Batıgöz Sağlık Grubu Medikal Direktörü Prof. Dr. Volkan Dayanır, glokom hastalığı hakkında toplumu bilinçlendirmek, tedavi ve olası riskler konusunda bilgilendirmek amacıyla kutlanan 6-12 Mart Dünya Glokom Haftası’nda glokom hakkında bilinmeyenlere dikkat çekti.
Halk arasında "Göz Tansiyonu" adıyla da bilinen glokomun dünyada önde gelen körlük nedenlerinden ikincisini oluşturduğunu dile getiren Prof. Dr. Dayanır, tedavi edilmemesi halinde görme kaybına neden olabileceğini vurguladı.
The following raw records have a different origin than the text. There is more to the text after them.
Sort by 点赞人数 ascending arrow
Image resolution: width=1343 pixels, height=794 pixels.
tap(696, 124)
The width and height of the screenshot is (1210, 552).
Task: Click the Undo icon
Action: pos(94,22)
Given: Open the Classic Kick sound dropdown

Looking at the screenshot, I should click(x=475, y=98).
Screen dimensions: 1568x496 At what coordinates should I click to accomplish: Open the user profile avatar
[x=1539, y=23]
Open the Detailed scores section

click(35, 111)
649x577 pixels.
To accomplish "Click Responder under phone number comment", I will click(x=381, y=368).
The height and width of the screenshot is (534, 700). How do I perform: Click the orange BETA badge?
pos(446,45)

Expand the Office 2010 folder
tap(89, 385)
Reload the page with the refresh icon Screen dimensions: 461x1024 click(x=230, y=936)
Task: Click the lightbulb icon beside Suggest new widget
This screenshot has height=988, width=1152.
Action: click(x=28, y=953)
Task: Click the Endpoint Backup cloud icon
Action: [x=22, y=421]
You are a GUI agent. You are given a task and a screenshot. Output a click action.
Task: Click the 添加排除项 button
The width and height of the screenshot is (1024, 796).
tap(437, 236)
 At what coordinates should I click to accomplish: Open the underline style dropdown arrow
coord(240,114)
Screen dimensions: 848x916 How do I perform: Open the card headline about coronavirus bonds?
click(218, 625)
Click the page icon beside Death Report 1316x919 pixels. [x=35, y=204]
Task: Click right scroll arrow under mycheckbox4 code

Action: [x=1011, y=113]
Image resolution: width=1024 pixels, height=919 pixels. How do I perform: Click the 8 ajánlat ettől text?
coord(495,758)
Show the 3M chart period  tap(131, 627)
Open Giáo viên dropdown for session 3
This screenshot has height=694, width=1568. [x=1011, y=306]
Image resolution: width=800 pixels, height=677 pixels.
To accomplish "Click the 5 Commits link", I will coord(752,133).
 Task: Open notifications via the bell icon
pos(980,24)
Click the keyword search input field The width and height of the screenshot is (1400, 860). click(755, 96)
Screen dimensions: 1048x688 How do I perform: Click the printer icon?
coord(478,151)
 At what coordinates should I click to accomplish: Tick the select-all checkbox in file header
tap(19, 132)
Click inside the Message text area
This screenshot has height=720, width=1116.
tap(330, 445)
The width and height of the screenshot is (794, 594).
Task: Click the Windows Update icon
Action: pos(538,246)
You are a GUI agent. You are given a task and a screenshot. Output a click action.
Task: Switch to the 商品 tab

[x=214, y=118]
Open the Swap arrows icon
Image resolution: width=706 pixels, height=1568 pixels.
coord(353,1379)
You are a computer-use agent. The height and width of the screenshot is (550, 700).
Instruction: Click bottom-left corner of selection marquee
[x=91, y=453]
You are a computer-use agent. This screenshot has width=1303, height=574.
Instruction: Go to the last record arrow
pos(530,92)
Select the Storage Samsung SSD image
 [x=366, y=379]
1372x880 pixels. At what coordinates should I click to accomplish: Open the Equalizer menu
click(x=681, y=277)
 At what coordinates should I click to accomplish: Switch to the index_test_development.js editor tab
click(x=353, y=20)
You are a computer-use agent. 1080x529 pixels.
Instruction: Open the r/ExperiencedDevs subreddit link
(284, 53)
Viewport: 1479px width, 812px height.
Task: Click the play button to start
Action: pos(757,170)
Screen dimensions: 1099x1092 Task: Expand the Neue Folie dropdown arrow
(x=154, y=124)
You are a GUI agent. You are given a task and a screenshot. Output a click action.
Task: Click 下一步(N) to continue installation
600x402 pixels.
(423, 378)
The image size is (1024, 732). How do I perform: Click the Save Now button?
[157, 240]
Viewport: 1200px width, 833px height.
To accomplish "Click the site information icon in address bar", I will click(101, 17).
Hastalığın neden olduğu görme kaybının geri kazanılması mümkün olmadığından erken tanının büyük önem taşıdığına dikkat çeken Prof. Dr. Dayanır; “Göz içindeki sıvı basıncının yükselmesine bağlı olarak görme yetisini sağlayan göz sinirlerinin hasar görmesi sonucu oluşan glokom, göz içindeki sıvı basıncının normal olduğu durumlarda da oluşabiliyor. Sıklıkla 40 yaşın üzerindeki bireylerde görülüyor ve genellikle yıllar içinde kendisini hissettirmeden ilerliyor. Glokom, birçok hasta tarafından ancak ileri dönemde ve belirgin görme kaybı ortaya çıktığında fark ediliyor. Görme yetisinin geri dönüşü olmadığı için erken tanı büyük önem taşıyor. Bu yüzden düzenli aralıklarla göz muayenesi yaptırmakta fayda var” dedi.
Daha nadir olmakla birlikte genç yaşlarda da glokomun görülebileceğini belirten Prof. Dr. Dayanır, yaklaşık her 10 bin yeni doğumdan birinde doğum sırasında glokom hastalığı görülebildiğini ifade etti.
Risk faktörlerine dikkat
Glokoma bağlı görme kaybının önüne yalnızca erken tanı ile geçilebileceğinin altını çizen Prof. Dr. Dayanır, “Glokom, dünyada milyonlarca kişide görülen ve her insanda ortaya çıkabilecek bir hastalıktır. Bununla birlikte ilerleyen yaş, genetik yatkınlık, ebeveynlerde ya da aile üyelerinde glokom, düşük kan basıncı, miyop, uzun süreli kortizon tedavisi ve göz yaralanmaları gibi faktörler hastalığın ortaya çıkma riskini arttırabiliyor” dedi.
“Tedaviyle kontrol altına alınabilir”
Prof. Dr. Dayanır; glokomun tanı konulduktan sonra tamamen iyileştirilip ortadan kaldırılamadığını, fakat birçok olguda uygun tedaviyle kontrol altında tutularak görme kaybının ilerlemesinin engellenebildiğini belirterek tedavi yöntemlerini şöyle açıkladı:
“Açık açılı glokom öncelikle göz içi basıncını düşüren çeşitli ilaçlarla tedavi edilir. Bu ilaçlar genellikle göz damlası şeklindedir. İlaç kullanamayan veya ilaç kullanmasına rağmen göz içi basıncı yeterince düşürülemeyen durumlarda cerrahi ve lazer girişimleri de uygulanabilir. Bu tedavilerin amacı hastanın kalan görmesinin korunmasıdır; görmeyi arttırmazlar. Krizle ortaya çıkan dar açılı glokom tipinde tedavi çok acildir. Doğuştan glokomda ise tedavi esas olarak cerrahidir. Bazı hastalarda birden fazla cerrahi müdahale de söz konusu olabilir.”